Stored items:

━━━━━━━━━━━━━━━━

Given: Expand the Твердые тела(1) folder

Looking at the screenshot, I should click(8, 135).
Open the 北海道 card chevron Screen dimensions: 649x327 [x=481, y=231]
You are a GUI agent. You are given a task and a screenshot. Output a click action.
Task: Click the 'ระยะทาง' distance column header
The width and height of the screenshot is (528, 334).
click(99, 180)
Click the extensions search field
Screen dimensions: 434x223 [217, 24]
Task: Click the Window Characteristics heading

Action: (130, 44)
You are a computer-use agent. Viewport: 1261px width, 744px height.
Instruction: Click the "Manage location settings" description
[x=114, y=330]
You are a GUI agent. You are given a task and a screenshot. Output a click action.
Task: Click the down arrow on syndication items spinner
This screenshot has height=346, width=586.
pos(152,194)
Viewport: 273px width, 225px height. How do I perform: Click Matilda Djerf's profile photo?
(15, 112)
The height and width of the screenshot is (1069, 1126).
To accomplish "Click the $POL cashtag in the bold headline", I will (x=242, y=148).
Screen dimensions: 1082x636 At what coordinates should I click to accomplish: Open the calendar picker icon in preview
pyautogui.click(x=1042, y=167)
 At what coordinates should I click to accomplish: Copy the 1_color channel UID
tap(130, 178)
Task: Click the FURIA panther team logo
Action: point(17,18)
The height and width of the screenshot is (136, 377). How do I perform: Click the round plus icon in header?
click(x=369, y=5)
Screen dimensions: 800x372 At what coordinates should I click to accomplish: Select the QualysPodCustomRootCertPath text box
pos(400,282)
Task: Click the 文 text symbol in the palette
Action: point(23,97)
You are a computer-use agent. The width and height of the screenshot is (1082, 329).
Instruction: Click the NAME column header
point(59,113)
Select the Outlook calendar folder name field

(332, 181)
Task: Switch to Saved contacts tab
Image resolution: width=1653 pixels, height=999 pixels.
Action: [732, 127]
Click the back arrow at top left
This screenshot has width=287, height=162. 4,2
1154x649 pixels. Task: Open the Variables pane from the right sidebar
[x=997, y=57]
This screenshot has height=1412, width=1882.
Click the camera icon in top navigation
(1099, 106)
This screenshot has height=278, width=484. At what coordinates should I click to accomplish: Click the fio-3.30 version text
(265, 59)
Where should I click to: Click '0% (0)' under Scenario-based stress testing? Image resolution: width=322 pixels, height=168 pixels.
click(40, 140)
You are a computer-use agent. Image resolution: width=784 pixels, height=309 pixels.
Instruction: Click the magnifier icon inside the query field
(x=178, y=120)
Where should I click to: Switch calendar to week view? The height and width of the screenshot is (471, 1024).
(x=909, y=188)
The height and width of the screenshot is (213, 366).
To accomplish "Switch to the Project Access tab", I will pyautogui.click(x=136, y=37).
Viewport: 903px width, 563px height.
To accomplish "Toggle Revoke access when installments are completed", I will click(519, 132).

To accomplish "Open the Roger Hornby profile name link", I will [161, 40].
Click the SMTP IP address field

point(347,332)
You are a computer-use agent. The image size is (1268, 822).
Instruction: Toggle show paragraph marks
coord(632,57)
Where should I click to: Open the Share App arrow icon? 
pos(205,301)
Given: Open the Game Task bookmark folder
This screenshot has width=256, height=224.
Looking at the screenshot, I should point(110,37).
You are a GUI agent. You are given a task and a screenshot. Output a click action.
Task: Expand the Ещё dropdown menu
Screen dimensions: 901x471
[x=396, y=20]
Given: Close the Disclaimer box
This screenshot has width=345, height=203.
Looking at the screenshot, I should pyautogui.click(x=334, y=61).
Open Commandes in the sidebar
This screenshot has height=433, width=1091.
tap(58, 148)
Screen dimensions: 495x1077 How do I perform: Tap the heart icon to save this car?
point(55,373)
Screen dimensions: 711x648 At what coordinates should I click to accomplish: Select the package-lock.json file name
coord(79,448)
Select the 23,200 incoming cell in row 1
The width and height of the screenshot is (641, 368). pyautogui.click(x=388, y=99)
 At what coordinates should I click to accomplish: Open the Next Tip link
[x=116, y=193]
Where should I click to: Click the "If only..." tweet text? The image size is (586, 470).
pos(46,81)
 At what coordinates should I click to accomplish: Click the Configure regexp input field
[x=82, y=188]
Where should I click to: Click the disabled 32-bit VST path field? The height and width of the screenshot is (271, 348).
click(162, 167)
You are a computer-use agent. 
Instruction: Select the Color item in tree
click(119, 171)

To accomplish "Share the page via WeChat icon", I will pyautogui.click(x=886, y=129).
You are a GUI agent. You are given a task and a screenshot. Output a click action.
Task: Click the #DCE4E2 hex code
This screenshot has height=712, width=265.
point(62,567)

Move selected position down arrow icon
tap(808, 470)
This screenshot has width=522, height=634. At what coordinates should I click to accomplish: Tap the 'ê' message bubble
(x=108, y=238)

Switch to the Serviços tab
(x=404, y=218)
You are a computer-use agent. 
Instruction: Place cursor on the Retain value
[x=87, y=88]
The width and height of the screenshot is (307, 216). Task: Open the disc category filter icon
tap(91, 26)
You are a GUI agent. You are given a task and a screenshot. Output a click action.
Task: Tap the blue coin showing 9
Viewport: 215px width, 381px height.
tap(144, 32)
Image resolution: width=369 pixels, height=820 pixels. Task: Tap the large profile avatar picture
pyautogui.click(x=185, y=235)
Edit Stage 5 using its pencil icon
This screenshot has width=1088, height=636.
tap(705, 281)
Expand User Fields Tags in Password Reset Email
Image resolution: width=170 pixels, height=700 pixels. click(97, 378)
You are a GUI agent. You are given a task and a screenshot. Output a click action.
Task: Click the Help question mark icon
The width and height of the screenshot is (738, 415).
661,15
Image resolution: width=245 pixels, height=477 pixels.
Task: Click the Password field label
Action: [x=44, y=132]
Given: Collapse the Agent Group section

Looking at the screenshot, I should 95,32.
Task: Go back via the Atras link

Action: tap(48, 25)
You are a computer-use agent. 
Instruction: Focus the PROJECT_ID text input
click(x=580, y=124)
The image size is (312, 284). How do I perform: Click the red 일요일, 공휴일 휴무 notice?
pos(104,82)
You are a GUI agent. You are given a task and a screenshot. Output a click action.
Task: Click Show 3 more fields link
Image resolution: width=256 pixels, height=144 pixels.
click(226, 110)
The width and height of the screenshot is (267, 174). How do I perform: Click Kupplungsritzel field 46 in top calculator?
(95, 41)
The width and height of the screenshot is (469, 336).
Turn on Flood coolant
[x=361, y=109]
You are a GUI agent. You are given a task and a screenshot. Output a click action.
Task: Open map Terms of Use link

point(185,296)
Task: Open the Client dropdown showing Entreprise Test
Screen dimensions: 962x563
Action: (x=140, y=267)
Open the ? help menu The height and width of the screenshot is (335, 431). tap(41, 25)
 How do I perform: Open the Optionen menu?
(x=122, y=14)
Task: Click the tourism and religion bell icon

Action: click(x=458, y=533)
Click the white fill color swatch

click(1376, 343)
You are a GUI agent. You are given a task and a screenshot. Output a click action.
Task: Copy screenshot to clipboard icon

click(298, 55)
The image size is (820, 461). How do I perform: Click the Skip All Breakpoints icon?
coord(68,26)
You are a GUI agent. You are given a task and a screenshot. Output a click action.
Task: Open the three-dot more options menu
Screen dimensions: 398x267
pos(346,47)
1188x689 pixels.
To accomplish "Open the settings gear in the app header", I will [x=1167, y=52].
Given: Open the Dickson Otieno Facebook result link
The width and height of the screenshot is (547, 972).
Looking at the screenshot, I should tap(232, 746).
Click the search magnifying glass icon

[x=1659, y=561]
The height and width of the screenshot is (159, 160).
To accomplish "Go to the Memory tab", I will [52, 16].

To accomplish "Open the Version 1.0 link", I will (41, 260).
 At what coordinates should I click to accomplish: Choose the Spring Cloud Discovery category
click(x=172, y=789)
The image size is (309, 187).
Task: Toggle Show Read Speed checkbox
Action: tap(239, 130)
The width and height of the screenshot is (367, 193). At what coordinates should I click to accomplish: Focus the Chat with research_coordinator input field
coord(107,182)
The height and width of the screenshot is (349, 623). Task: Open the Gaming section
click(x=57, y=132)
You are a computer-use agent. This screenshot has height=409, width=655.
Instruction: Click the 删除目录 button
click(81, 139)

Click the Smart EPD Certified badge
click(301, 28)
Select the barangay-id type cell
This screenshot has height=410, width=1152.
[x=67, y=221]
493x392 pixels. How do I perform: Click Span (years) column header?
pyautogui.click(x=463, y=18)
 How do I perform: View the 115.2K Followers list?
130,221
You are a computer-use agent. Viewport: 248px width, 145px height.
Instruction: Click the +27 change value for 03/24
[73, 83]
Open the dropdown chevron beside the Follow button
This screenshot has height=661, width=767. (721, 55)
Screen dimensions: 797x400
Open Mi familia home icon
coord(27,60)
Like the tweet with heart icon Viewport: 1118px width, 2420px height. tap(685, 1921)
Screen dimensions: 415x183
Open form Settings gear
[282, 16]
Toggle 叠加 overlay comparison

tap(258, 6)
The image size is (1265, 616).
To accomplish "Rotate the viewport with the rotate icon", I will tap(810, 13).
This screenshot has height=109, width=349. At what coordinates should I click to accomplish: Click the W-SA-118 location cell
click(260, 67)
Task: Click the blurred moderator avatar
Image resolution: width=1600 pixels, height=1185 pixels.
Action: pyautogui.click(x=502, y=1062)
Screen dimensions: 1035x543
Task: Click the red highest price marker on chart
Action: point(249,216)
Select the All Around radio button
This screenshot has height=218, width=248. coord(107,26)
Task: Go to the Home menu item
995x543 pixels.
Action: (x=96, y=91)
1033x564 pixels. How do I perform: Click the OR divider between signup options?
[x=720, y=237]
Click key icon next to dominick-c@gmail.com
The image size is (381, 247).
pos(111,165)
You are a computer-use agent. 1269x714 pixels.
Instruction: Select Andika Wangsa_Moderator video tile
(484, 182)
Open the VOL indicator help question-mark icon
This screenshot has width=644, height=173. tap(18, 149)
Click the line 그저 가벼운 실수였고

━━━━━━━━━━━━━━━━

Each line in the records above that contains the word "computer" must be copied.

You are a computer-use agent. Viewport: 1261px width, 744px height.
You are a computer-use agent. The width and height of the screenshot is (1082, 329).
You are a computer-use agent. Image resolution: width=784 pixels, height=309 pixels.
You are a computer-use agent. The image size is (1268, 822).
You are a computer-use agent. 
You are a computer-use agent. 
You are a computer-use agent. 
You are a computer-use agent. This screenshot has height=409, width=655.
You are a computer-use agent. Viewport: 248px width, 145px height.
You are a computer-use agent. 1269x714 pixels.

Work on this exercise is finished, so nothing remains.